> [Exercise objective] Set the entries below down again, please. Match them exactly.

[Stored data entries]
-------
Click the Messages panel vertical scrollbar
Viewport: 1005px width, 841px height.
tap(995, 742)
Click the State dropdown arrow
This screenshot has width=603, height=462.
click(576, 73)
-------
> [Reply]
Click the Messages panel vertical scrollbar
Viewport: 1005px width, 841px height.
tap(995, 742)
Click the State dropdown arrow
This screenshot has width=603, height=462.
click(576, 73)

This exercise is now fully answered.